Items from a dataset:
-- -- --
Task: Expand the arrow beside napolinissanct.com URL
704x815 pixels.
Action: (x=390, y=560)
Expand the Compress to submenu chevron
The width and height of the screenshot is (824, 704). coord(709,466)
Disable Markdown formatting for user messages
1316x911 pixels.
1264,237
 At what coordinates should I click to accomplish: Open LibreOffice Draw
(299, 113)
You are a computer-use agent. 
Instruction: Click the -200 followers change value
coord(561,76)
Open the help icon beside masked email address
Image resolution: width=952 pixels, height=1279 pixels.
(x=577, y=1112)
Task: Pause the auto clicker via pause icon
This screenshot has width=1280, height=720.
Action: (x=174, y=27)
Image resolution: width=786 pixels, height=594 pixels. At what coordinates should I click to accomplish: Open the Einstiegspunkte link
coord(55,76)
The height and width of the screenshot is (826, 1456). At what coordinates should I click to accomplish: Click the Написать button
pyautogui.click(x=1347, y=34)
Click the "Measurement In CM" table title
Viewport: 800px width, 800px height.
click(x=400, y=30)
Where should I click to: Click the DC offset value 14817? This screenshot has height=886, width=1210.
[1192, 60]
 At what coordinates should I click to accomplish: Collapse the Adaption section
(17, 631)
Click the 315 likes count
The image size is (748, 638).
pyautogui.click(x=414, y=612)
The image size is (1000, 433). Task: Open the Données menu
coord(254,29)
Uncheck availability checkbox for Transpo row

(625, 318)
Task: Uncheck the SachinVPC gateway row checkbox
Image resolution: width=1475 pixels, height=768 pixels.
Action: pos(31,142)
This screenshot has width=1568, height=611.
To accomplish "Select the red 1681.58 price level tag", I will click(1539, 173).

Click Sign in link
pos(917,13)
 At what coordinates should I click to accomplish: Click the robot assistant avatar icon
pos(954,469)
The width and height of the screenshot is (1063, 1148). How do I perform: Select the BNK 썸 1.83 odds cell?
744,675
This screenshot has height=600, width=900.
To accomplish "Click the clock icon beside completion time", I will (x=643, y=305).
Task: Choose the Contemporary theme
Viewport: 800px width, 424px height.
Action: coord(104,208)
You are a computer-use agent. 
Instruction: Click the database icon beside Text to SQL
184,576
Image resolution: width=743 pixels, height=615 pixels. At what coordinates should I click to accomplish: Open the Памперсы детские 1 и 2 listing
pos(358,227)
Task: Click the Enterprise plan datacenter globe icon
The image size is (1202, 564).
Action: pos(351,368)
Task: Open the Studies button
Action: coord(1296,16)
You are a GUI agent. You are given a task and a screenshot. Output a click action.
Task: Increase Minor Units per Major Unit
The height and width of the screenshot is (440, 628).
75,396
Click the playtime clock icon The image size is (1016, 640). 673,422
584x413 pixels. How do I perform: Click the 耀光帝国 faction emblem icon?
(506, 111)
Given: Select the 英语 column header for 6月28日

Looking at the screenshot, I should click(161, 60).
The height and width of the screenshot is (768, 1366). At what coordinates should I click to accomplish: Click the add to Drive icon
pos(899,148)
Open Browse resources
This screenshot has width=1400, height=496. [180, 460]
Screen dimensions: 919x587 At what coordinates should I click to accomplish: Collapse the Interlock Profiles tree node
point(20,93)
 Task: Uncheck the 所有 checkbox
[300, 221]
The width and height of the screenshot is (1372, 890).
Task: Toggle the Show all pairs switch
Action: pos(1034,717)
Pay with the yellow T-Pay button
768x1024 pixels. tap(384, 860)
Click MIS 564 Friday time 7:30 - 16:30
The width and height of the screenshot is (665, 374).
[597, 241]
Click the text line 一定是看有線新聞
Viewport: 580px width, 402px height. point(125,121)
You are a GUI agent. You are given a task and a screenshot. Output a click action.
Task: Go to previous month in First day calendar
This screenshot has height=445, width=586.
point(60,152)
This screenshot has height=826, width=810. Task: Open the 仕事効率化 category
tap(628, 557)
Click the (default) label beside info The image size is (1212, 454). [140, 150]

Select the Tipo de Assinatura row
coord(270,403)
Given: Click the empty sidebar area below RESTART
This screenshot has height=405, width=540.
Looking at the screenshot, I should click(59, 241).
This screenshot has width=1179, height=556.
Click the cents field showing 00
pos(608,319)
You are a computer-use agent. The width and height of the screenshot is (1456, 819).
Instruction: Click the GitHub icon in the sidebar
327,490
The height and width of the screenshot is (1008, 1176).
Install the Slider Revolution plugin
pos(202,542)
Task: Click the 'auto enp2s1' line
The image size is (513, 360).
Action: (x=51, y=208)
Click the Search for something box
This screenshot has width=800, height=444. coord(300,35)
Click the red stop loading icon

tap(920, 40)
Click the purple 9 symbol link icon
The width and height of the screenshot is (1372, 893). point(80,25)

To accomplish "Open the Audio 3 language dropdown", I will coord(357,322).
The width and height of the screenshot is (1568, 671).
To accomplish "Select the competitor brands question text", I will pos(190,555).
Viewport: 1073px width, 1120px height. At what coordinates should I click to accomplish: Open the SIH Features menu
-- -- --
**What the exercise asks**
Which lines of the data contain the string "will"? Copy each of them.

**Exercise answer**
To accomplish "Select the red 1681.58 price level tag", I will click(1539, 173).
To accomplish "Click the clock icon beside completion time", I will (x=643, y=305).
To accomplish "Open the Audio 3 language dropdown", I will coord(357,322).
To accomplish "Select the competitor brands question text", I will pos(190,555).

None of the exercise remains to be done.